Three US-born scientists win 2017 Nobel Medicine Prize for discoveries about circadian rhythm

The three scientists were awarded the prize for their discoveries of molecular mechanisms controlling humans' biological clocks. PHOTO: AFP

STOCKHOLM (Reuters, AFP) - Scientists Jeffrey Hall, Michael Rosbash and Michael Young won the 2017 Nobel Prize for Physiology or Medicine for their discoveries of molecular mechanisms controlling our biological clocks, the award-giving body said on Monday (Oct 2).

"Their discoveries explain how plants, animals and humans adapt their biological rhythm so that it is synchronised with the Earth's revolutions," the Nobel Assembly at Sweden's Karolinska Institute said in a statement on awarding the prize of 9 million Swedish crowns (S$1.5 million).

Life on Earth is adapted to the rotation of our planet. For many years, scientists have known that living organisms, including humans, have an internal clock that help them anticipate and adapt to the rhythm of the day.

Hall, 72, Rosbash, 73, and Young, 68, "were able to peek inside our biological clock and elucidate its inner workings," said the Nobel Assembly.

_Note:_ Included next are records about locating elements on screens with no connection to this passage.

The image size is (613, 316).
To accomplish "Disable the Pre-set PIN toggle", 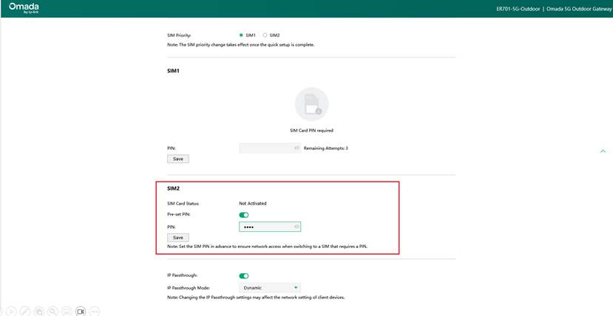I will 244,215.
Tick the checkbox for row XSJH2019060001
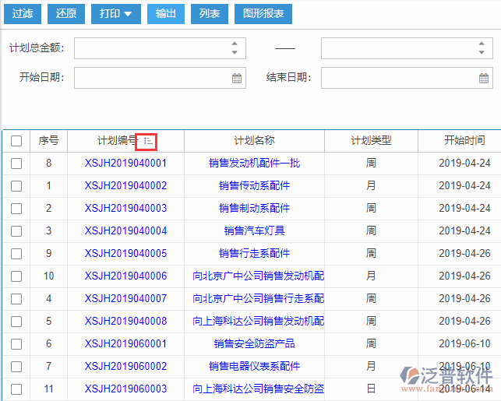Screen dimensions: 501x401 pos(16,344)
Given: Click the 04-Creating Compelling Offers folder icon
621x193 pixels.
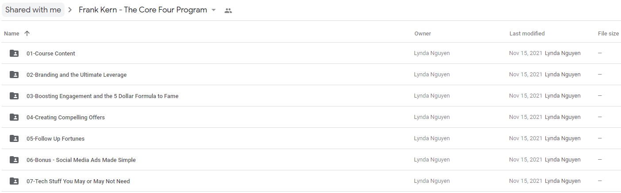Looking at the screenshot, I should point(14,117).
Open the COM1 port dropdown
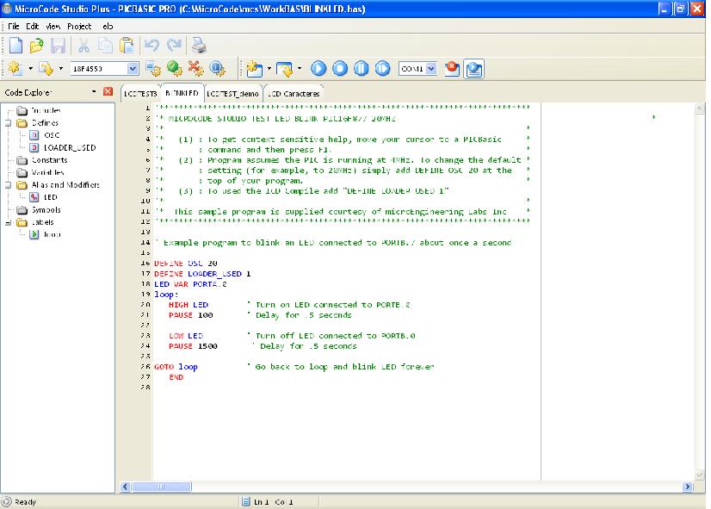 point(430,68)

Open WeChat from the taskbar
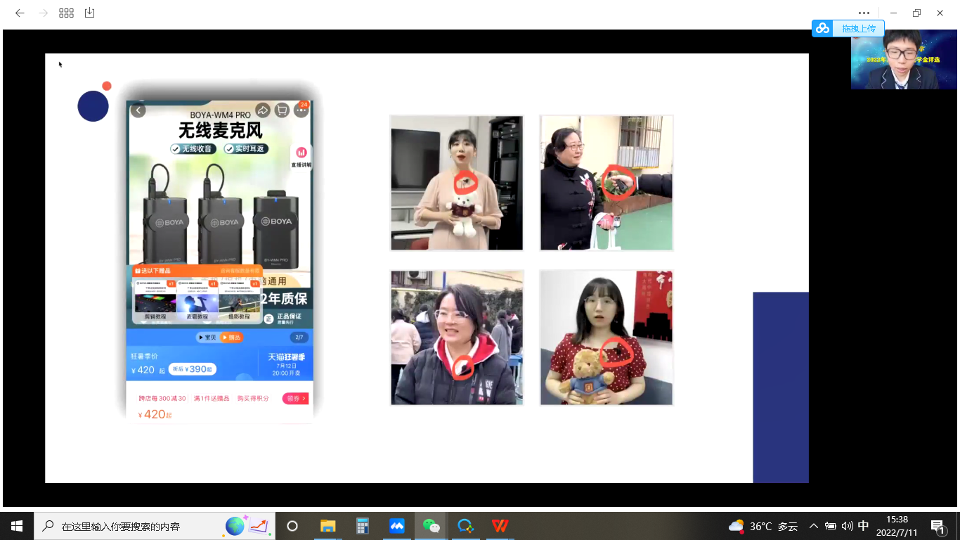tap(431, 526)
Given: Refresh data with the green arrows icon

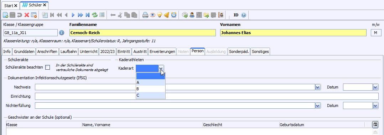Looking at the screenshot, I should pyautogui.click(x=94, y=15).
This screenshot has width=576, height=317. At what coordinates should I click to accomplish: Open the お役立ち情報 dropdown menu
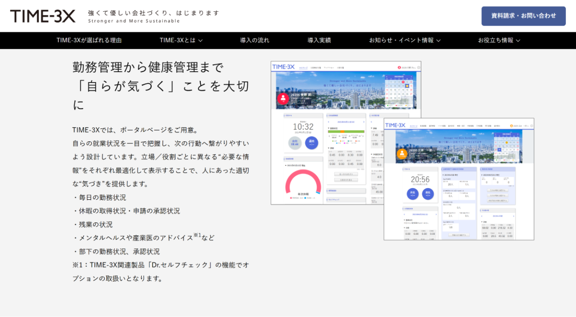[499, 41]
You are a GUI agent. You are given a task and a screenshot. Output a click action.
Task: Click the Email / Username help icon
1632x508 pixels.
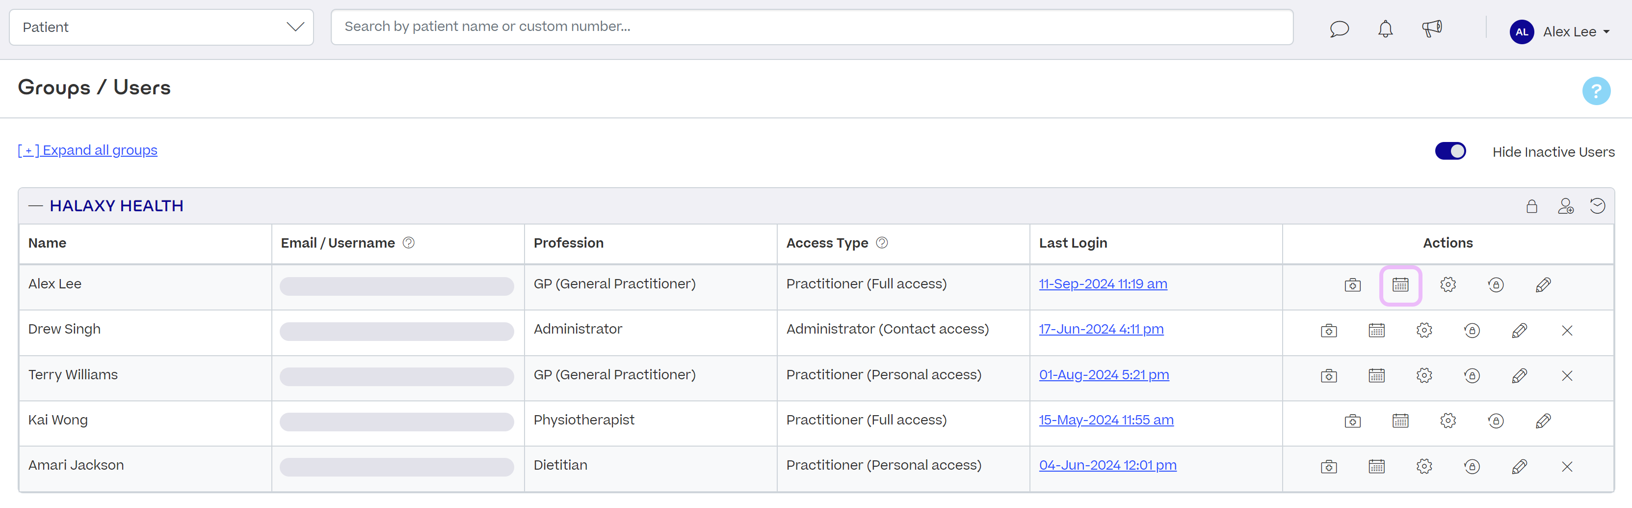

The clock influences such biological functions as hormone levels, sleep, body temperature and metabolism. It is what causes jetlag - when our internal clock and external environment move out of sync when we change time zones.

Using the fruit fly as a model organism, this year's laureates isolated a gene that controls the daily biological rhythm.

"They showed that this gene encodes a protein that accumulates in the cell during the night and is then degraded during the day," the Nobel team said. "Subsequently they identified additional protein components of this machinery, exposing the mechanism governing the self-sustaining clockwork inside the cell."

The trio will share the prize sum of nine million Swedish kronor (about $1.1 million or 937,000 euros). Last year, Yoshinori Ohsumi of Japan won the prestigious prize for his work on autophagy - a process whereby cells "eat themselves", which when disrupted can cause Parkinson's and diabetes.

Medicine is the first of the Nobel Prizes awarded each year. The prizes for achievements in science, literature and peace were created in accordance with the will of dynamite inventor and businessman Alfred Nobel and have been awarded since 1901.